Friday, August 29, 2014

Istihsan Menurut Ulama' Ushul Fikih

“Bisakah Istihsan dijadikan dalil?”
Sebagaimana kita tahu bahwa ‘Istihsan’ merupakan salah satu dalil yang tidak disepakati keargumentasiannya oleh para ulama, yang dengannya istihsan dimasukkan dalam daftar dalil-dalil yang ‘mukhtalaf fiha’. Namun, apakah perbedaan pendapat diantara mereka benar-benar tejadi pada hakikat Istihsan itu sendiri atau khilaf yang ada hanyalah khilaf lafdzi, yang sehingga itu artinya tidak ada perbedaan diantara ulama terkait kepantasan Istihsan sebagai argumentasi?
Untuk menjawab permasalahan ini, maka kita sangatlah perlu dengan baik mengetahui makna Istihsan yang dikehendaki oleh para ulama yang mengatakan keargumentasiannya dan yang menolak. Sebelum itu, secara singkat, ada 2 madzhab dalam masalah keargumentasian Istihsan :
1.       Ulama yang mengingkari keargumentasian Istihsan, mereka adalah Imam Syafii , Ibnu Hazm Al Dzahiri ,  Mu’tazilah dan seluruh ulama Syiah.
2.       Ulama yang mengatakan keargumentasian Istihsan, mereka ialah para ulama madzhab Hanafi , Maliki  dan Hanbali.
Berikut definisi yang diungkapkan oleh para pro Istihsan :
•             Ialah tidak menghukumi suatu masalah dengan suatu hukum yang padahal masalah-masalah lain yang sama dihukumi dengan hukum tersebut, dikarenakan adanya dalil lebih kuat yang menghendaki masalah tersebut tidak dihukumi dengan hukum yang sama. (Al Karkhi dari madzhab Hanafi)
•             Ialah menggunakan salah satu yang lebih kuat diantara dua dalil (yang masing-masing menunjukan hukum tersendiri), atau mengambil maslahat juz’iyah yang padahal bertentangan dengan dalil kulli. (Imam Malik)
•             Ialah tidak menghukumi suatu masalah dengan suatu hukum yang padahal masalah-masalah lain yang sama dihukumi dengan hukum tersebut, dikarenakan adanya dalil tertentu dari Al Quran atau Sunah. (Ibnu Qudamah dari madzhab Hanbali)
•             Ialah bahwa saat mengambil hukum yang ditunjukan oleh qiyas, hal itu justru berakibat menghukumi sesuatu dengan extrim, sehingga kemudian dalam kondisi tertentu hukum tersebut tidak diambil karena ada hal yang mengharuskan itu pada saat-saat tertentu. (Ibnu Rusyd)
•             Ialah meninggalkan hukum yang ditunjukan oleh suatu qiyas dengan mengambil hukum lain yang ditunjukan oleh qiyas lain yang lebih kuat atau, mentakhshis qiyas dengan dalil yang lebih kuat. (Sebagian ulama)
Jika kita perhatikan definisi-definisi di atas, kita akan tahu bahwa jika memang ini adalah yang dimaksud dengan istihsan, maka sesungguhnya tidak ada perbedaan dalam mengambil hukum istihsan.
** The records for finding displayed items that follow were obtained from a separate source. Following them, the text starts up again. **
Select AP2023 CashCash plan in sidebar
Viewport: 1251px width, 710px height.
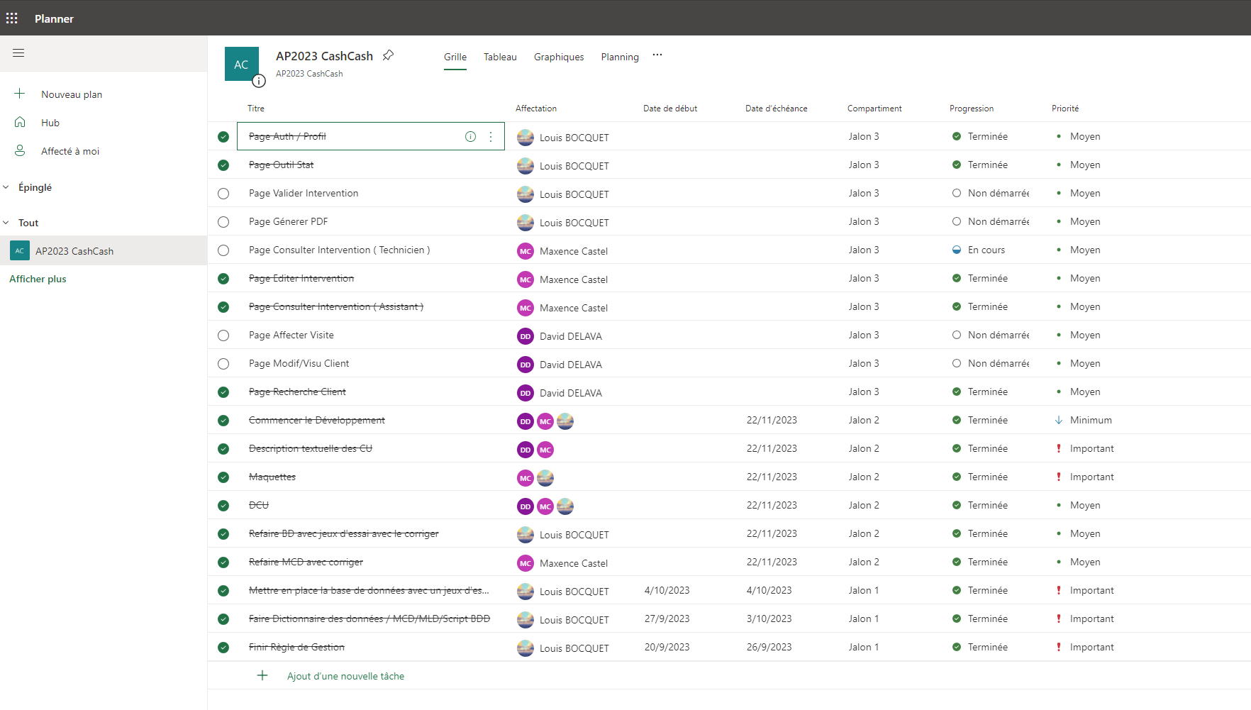(x=74, y=251)
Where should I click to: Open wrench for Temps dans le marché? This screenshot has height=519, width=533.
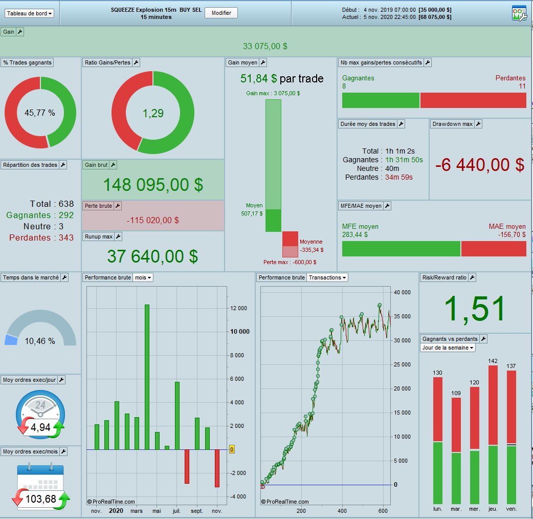pos(64,277)
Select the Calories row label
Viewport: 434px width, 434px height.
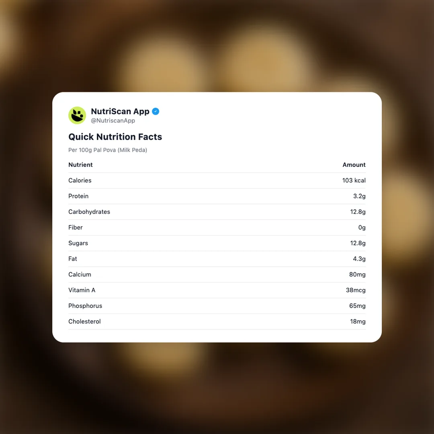coord(80,180)
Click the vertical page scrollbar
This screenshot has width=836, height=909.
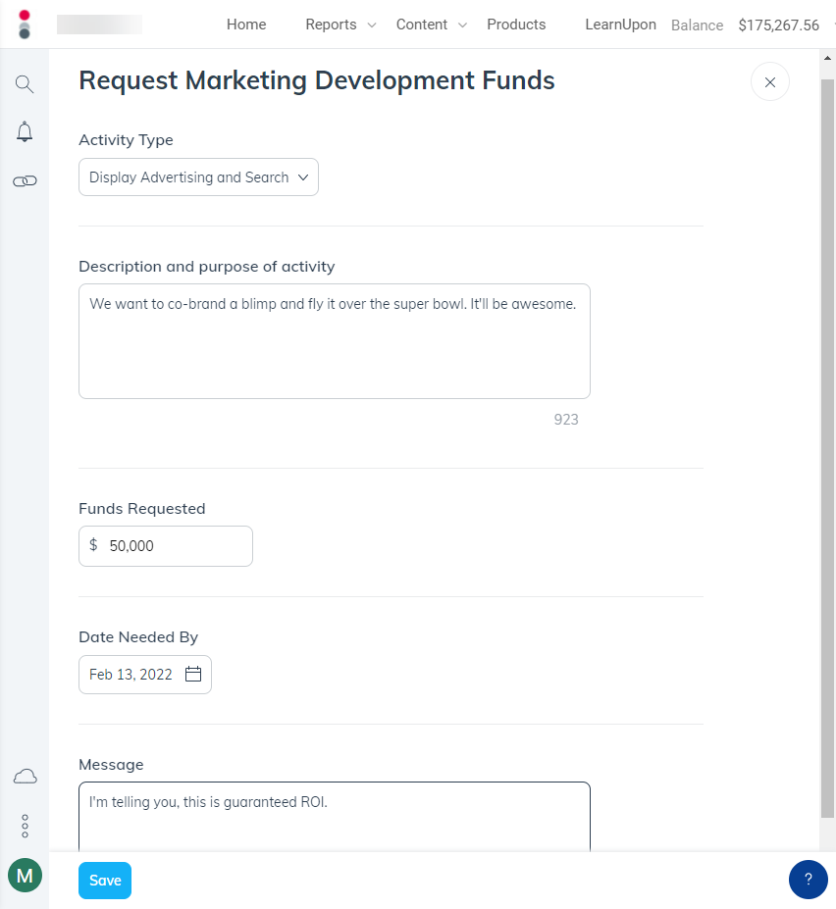click(827, 441)
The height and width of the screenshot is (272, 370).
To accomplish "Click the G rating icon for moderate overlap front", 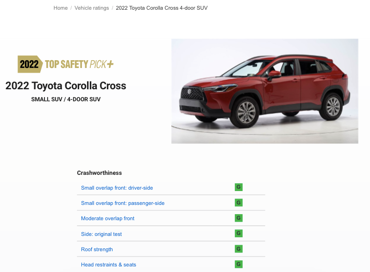I will (x=238, y=218).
Khilaf yang ada hanyalah khilaf lafdzi . Hal itu karena hukum yang ditunjukan oleh istihsan menurut berbagai definisi di atas yang diungkapkan oleh para ulama yang menyatakan keargumentasian istihsan tidak lain adalah pentarjihan dalil atas dalil lain, bukan sekedar pendapat asal-asalan tanpa dalil. Sedangkan jika kita meneliti argumen Imam Syafii dalam pernyataan beliau tentang tidak layaknya Istihsan sebagai argumentasi, diantaranya yaitu :
•             “…tidak berhak bagi yang mampu menjadi hakim atau mufti untuk menghukumi atau berfatwa dengan selain dengan dasar  khabar lazim, yaitu Al Kitab, Sunah, Ijma’ atau Qiyas.”
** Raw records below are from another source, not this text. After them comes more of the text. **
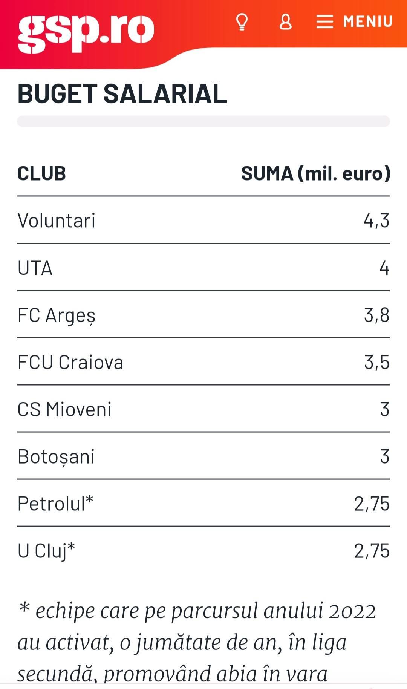The image size is (407, 689).
Task: Tap the FCU Craiova club name
Action: click(70, 363)
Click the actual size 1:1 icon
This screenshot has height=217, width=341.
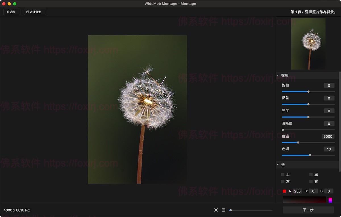(x=223, y=210)
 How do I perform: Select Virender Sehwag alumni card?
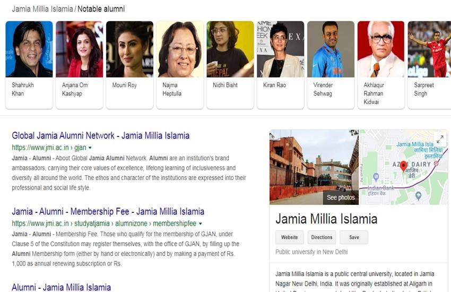331,65
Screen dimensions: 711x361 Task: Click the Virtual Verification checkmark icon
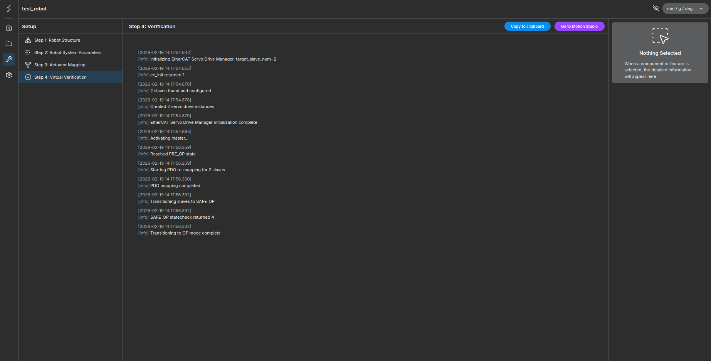(x=28, y=77)
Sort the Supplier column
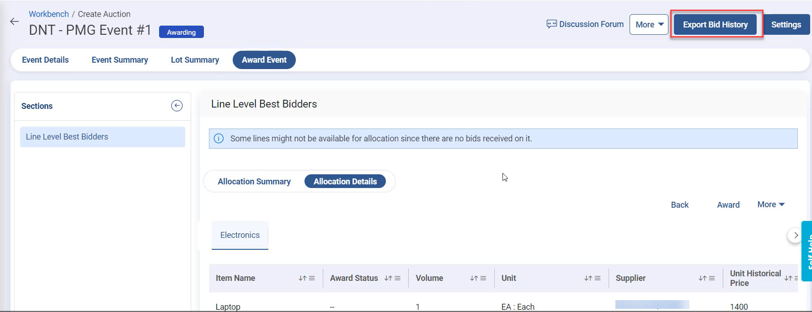Viewport: 812px width, 312px height. pos(702,278)
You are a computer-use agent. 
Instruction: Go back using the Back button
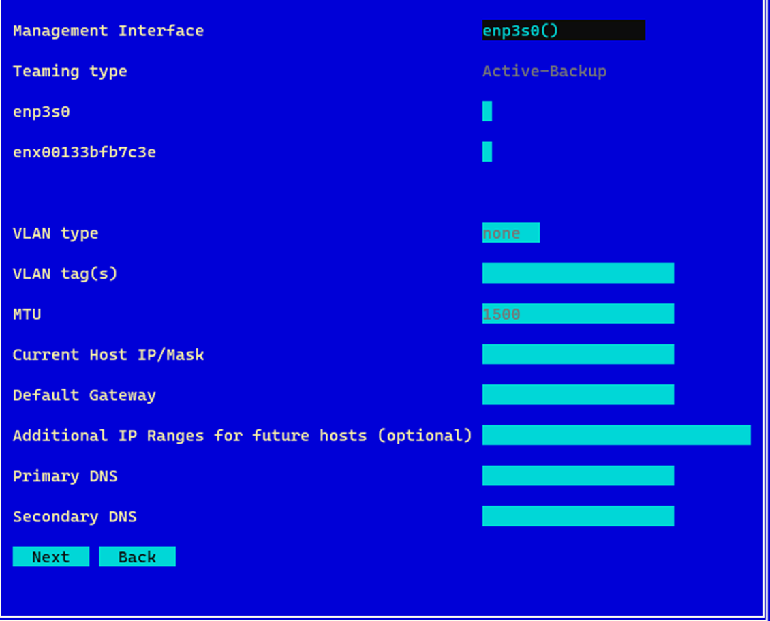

•             “Saya tidak menemukan satu pun ulama yang memberikan rukhsah bagi seseorang yang berakal dan beradab (sekalipun) untuk berfatwa atau menghukumi dengan pendapatnya sendiri (tanpa dalil)…”
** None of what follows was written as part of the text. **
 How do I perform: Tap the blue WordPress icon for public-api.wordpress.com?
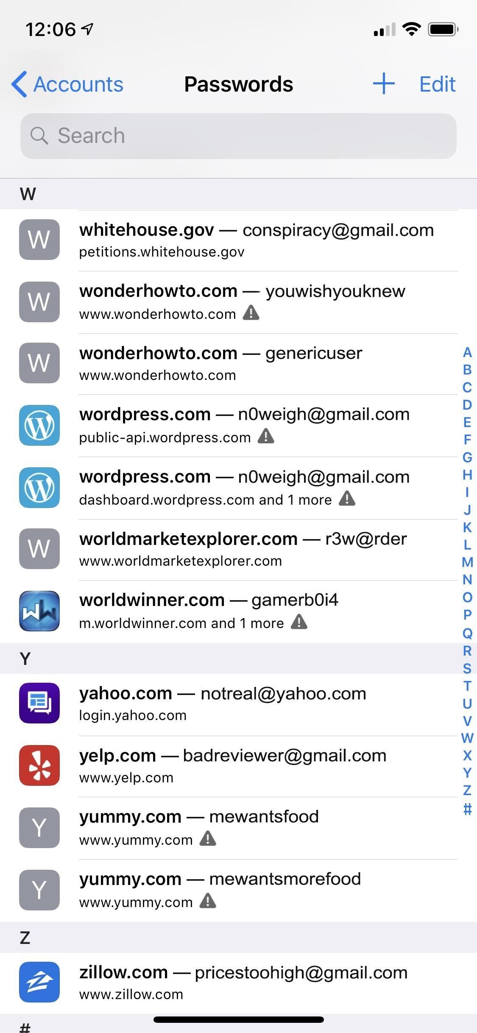(x=39, y=425)
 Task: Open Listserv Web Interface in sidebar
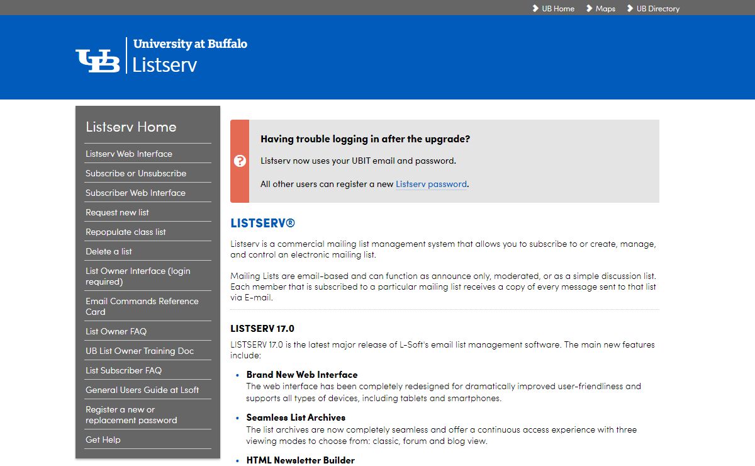(x=129, y=154)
•             “Seandainya boleh tidak mengamalkan qiyas, maka tentu boleh pula bagi orang berakal yang bukan ulama untuk berkata tanpa dalil dengan dasar apa yang ia pandang baik (beristihsan).”
Maka kita akan mengetahui bahwa yang dimaksud oleh Imam Syafii tentu bukanlah sebagaimana yang dimaksud oleh para imam lain yang mengatakan bahwa Istihsan adalah ‘Hujjah Syar’iyah’. Karena, jika kita memperhatikan ungkapan Imam Syafii, kita akan menemukan bahwa yang dimaksud beliau adalah pendapat tanpa dalil syar’I, sedangkan yang mengatakan kelayakan Istihsan sebagai dalil mendefinisikan Istihsan sendiri sebagai pengunggulan suatu dalil atas dalil lain.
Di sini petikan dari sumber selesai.